Personal guarantors find fewer escape routes under corporate insolvency

The noose is tightening around personal guarantors under India’s bankruptcy regime.

Recent tribunal rulings and new disclosure requirements signal that promoters and directors who back corporate loans with their personal guarantees may find it difficult to avoid liability when a company defaults.

On 18 June, the Kolkata bench of the National Company Law Tribunal, while admitting Indian Bank’s insolvency plea against Santosh Jhawar, personal guarantor to Burgundy Life Style Pvt Ltd, held that insolvency proceedings against a personal guarantor are maintainable even if no such proceedings have been initiated against the principal borrower.

On 9 June, the Chennai bench of the NCLT, while hearing Aditya Birla Finance’s insolvency plea against G. Thiyagarajan, personal guarantor to Velohar Infra Pvt Ltd, ruled that a settlement during the liquidation of a corporate debtor does not automatically discharge a guarantor’s liability.

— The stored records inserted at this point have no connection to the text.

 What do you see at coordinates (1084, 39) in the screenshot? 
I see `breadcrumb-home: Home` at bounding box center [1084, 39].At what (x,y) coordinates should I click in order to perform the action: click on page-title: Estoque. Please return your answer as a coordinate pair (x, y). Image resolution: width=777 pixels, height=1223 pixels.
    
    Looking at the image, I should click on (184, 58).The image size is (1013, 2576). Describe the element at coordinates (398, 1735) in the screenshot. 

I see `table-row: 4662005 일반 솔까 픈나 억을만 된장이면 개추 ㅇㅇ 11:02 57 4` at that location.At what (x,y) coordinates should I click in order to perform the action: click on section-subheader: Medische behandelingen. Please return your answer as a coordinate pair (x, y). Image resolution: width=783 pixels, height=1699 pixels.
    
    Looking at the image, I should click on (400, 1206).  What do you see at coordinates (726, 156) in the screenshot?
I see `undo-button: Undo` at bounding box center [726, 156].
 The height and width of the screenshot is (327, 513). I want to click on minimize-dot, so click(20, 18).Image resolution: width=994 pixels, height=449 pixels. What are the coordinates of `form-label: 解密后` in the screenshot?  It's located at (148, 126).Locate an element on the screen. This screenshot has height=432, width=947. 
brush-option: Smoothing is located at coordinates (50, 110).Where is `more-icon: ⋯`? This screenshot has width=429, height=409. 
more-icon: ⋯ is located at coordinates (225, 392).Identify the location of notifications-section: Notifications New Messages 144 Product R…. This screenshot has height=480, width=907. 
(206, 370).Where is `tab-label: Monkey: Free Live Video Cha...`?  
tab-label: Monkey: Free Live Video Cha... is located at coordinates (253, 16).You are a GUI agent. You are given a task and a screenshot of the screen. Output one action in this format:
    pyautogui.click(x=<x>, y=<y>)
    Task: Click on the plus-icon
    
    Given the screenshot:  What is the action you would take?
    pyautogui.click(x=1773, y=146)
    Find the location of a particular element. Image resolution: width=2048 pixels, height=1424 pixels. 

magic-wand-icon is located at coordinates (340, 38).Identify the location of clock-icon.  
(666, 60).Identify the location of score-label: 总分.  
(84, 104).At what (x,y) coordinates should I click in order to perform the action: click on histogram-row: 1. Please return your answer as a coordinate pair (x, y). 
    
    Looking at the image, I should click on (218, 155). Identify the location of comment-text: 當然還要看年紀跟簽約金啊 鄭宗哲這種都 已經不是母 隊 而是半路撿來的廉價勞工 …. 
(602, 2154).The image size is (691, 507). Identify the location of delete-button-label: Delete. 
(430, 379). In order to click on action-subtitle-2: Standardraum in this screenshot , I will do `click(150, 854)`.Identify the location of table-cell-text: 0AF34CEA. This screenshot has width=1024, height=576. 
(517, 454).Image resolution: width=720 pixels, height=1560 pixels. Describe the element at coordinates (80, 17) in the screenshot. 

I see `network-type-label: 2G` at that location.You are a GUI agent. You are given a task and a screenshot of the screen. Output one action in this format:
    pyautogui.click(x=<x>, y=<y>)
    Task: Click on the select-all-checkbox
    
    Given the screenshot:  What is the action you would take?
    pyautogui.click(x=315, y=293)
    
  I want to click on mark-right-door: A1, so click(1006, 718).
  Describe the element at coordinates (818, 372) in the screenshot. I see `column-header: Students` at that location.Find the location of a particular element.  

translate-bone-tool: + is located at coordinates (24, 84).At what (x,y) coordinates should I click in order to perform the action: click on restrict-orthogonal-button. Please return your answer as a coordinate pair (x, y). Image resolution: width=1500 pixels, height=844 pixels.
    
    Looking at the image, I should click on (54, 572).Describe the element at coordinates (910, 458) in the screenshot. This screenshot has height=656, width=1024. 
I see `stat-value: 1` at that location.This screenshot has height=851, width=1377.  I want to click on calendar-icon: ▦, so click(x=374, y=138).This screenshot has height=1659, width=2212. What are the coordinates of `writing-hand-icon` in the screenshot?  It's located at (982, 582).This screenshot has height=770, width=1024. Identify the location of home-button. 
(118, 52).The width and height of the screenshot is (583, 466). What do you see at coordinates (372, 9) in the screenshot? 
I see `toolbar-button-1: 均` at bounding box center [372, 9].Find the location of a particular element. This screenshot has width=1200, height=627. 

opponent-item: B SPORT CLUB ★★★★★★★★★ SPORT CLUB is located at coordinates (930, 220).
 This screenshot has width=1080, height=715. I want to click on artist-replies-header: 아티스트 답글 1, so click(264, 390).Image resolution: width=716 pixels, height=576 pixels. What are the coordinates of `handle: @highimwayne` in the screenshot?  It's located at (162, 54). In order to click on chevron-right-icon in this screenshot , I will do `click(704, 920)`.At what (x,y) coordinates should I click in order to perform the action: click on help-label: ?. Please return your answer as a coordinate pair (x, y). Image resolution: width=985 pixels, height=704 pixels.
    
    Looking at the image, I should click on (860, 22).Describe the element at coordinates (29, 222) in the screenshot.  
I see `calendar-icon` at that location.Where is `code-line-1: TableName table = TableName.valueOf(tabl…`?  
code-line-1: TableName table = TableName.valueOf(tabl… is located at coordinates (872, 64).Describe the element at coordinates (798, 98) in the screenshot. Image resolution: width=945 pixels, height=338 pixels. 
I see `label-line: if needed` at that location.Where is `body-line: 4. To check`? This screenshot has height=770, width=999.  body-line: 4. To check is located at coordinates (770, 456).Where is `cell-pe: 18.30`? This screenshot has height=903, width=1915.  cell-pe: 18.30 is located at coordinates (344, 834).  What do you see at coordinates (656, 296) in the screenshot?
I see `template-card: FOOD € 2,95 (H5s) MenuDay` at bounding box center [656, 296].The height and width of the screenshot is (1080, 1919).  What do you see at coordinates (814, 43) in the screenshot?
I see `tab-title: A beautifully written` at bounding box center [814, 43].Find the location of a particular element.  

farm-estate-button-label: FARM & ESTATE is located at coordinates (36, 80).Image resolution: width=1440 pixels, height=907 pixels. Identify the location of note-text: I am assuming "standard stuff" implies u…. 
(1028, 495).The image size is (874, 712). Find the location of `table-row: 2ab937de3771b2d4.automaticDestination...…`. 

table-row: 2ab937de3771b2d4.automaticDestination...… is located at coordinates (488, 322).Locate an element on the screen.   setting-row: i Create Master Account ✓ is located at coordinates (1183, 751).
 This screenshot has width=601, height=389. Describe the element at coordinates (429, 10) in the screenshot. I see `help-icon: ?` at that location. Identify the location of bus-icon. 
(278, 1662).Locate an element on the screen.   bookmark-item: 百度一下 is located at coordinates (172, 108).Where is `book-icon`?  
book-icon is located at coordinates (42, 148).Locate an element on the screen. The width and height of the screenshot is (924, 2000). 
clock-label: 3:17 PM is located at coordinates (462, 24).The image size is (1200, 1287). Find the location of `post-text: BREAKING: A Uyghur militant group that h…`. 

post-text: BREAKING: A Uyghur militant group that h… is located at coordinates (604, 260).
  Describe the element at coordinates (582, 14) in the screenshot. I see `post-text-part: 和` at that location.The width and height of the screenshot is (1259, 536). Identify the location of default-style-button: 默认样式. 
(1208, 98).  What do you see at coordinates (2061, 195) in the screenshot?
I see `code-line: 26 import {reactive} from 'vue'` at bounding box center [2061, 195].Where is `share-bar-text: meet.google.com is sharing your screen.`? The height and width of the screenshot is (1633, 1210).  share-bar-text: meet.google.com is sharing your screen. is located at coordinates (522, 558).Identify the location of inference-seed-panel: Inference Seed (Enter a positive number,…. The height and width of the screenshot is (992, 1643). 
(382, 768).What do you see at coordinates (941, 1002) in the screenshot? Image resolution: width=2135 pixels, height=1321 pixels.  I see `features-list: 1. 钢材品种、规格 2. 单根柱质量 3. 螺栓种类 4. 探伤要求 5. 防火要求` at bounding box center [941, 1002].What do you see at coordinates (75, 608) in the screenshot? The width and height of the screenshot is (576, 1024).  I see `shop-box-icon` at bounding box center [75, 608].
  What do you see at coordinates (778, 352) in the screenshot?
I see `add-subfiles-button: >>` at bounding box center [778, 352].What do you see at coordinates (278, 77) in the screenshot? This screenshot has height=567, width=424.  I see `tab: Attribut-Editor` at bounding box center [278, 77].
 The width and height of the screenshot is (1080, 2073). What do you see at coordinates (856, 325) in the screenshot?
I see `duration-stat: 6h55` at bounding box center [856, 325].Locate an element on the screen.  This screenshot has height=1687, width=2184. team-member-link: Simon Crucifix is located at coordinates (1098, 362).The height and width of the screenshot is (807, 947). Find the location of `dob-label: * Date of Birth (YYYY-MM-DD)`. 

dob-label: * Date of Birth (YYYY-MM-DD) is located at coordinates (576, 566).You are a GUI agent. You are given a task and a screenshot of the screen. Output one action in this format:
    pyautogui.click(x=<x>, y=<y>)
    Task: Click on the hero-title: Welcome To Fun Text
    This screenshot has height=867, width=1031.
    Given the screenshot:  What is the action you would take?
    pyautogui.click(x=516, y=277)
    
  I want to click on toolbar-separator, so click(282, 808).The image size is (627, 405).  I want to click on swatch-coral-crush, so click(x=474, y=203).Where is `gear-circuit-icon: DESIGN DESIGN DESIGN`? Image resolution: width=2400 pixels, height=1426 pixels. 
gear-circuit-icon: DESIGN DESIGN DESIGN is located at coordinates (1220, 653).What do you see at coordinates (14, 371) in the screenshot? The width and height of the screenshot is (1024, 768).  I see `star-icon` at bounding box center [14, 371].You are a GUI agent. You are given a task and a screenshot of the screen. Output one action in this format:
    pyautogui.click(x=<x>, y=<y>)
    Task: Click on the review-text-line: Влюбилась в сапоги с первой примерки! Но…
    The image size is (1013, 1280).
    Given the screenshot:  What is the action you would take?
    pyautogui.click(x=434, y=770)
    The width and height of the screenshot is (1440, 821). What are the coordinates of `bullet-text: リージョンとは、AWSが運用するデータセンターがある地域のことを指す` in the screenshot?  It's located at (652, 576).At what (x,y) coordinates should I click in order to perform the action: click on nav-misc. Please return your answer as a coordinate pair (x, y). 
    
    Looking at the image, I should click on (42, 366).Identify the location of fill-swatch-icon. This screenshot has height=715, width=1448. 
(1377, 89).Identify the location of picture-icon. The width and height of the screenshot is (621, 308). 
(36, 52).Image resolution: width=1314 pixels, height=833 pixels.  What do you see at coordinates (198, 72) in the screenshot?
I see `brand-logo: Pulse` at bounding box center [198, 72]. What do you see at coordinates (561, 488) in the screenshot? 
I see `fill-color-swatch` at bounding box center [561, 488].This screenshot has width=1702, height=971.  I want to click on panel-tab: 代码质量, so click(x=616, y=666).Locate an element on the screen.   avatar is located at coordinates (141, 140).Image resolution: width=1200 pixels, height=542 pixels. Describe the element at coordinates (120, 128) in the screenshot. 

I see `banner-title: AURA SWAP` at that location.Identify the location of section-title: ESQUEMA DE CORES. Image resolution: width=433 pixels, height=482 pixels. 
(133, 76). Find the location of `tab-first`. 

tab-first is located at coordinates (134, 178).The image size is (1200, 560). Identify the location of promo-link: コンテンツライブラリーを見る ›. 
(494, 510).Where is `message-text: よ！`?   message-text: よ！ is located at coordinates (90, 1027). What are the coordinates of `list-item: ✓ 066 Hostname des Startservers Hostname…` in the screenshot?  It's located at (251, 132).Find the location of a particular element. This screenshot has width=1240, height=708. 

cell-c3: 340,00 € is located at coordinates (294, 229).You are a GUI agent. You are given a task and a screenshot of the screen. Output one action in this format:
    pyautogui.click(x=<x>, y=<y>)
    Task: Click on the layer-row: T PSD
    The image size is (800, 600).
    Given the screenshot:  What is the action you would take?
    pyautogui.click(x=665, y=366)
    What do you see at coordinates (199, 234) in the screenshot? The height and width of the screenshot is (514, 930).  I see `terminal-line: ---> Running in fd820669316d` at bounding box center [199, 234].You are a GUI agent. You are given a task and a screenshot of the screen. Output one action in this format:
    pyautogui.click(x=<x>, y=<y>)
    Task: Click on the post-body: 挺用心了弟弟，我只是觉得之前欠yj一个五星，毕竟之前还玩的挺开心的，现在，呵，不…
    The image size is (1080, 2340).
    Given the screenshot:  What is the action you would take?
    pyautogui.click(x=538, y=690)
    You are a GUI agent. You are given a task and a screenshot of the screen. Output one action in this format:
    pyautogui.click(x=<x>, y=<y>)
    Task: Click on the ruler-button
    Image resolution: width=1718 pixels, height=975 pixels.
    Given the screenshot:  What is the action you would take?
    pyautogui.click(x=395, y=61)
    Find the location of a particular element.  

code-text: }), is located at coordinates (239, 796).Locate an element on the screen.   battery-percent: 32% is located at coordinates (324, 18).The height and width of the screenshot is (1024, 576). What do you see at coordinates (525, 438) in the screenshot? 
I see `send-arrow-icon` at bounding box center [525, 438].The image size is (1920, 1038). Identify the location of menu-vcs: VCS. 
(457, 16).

“The key message is simple: a personal guarantee is not discharged merely because the corporate debtor is in insolvency, has undergone a resolution process or has reached a settlement,” said Anoop Rawat, partner and national practice head (restructuring and insolvency) at Shardul Amarchand Mangaldas & Co.

Guarantors cannot assume that if a company’s debt is settled, reduced or restructured, their own exposure disappears, Rawat said.



“Unless the lender expressly releases the guarantor, the guarantor may still face separate proceedings for the unpaid balance,” he said.

Personal guarantors, typically promoters or directors who back corporate loans, have been covered under a dedicated insolvency framework since December 2019.

Since then, creditors have filed 4,203 applications against personal guarantors, with 664 cases admitted, according to the Insolvency and Bankruptcy Board of India’s annual report for 2024-25. Only 39 resulted in approved repayment plans, yielding recoveries of 129.4 crore, or 2.49% of the admitted claims.

Lawyers said the figures highlight the growing importance of personal guarantees as a recovery tool for lenders.

Maximizing recoveries

“Personal guarantors have increasingly become a focal point of the insolvency framework because creditors are seeking to maximize recoveries beyond the assets of the corporate debtor,” said Yogendra Aldak, executive partner at Lakshmikumaran & Sridharan Attorneys.

According to Aldak, lenders have become more conscious of recovery risks following several high-profile insolvency cases where recoveries from corporate assets alone proved inadequate. As a result, personal guarantees are being viewed as an important source of recovery, particularly in promoter-driven businesses.

“In many cases, when recoveries from the corporate debtor prove insufficient, guarantors are pursued for the balance outstanding,” said Abhishek Sharma, a partner at Dentons Link Legal. “This transforms a personal guarantee from a mere formality into an enforceable recovery tool.”

The trend has been accompanied by regulatory changes aimed at increasing transparency of the financials of personal guarantors. The IBBI amended the insolvency resolution and frameworks governing personal guarantors to corporate debtors from 1 June 2026. The changes require wider disclosures of assets and liabilities and mechanisms to be established to facilitate asset transfers in connected insolvency proceedings.

The new rules seek to increase transparency in personal guarantor insolvency cases by requiring disclosure of all major assets, including bank accounts, property, investments, business interests, cryptocurrencies, insurance claims and other valuable holdings.

Serious commitments

advise promoters and business owners to consider personal guarantees as serious legal commitments rather than routine financing formalities.

“Business owners should treat a personal guarantee as seriously as taking the loan in their own name,” said Rawat of Shardul Amarchand Mangaldas. “Before signing, they should understand the amount covered, whether the guarantee is continuing, whether it covers future facilities, interest, costs and penalties, and the circumstances in which a lender can invoke it.”

Sharma of Dentons Link added that promoters should assess the wider implications of insolvency across their business groups.

“In many promoter-led businesses, personal guarantees sit alongside inter-company loans, support arrangements and asset transfers. A guarantee should never be considered in isolation from the rest of the group’s transaction footprint,” he said.

Dikshat Mehra, a partner at Rajani Associates, said creditors will get a free pass to hold personal guarantors liable due to the absence of any provision under the Insolvency and Bankruptcy Code that automatically releases a personal guarantor upon a settlement.

Queries sent to creditors including State Bank of India, Punjab National Bank, Axis Bank, ICICI Bank, Indian Bank, Aditya Birla Finance and asset reconstruction companies Edelweiss Asset Reconstruction Co. and JC Flowers ARC as well as the IBBI remained unanswered till press time.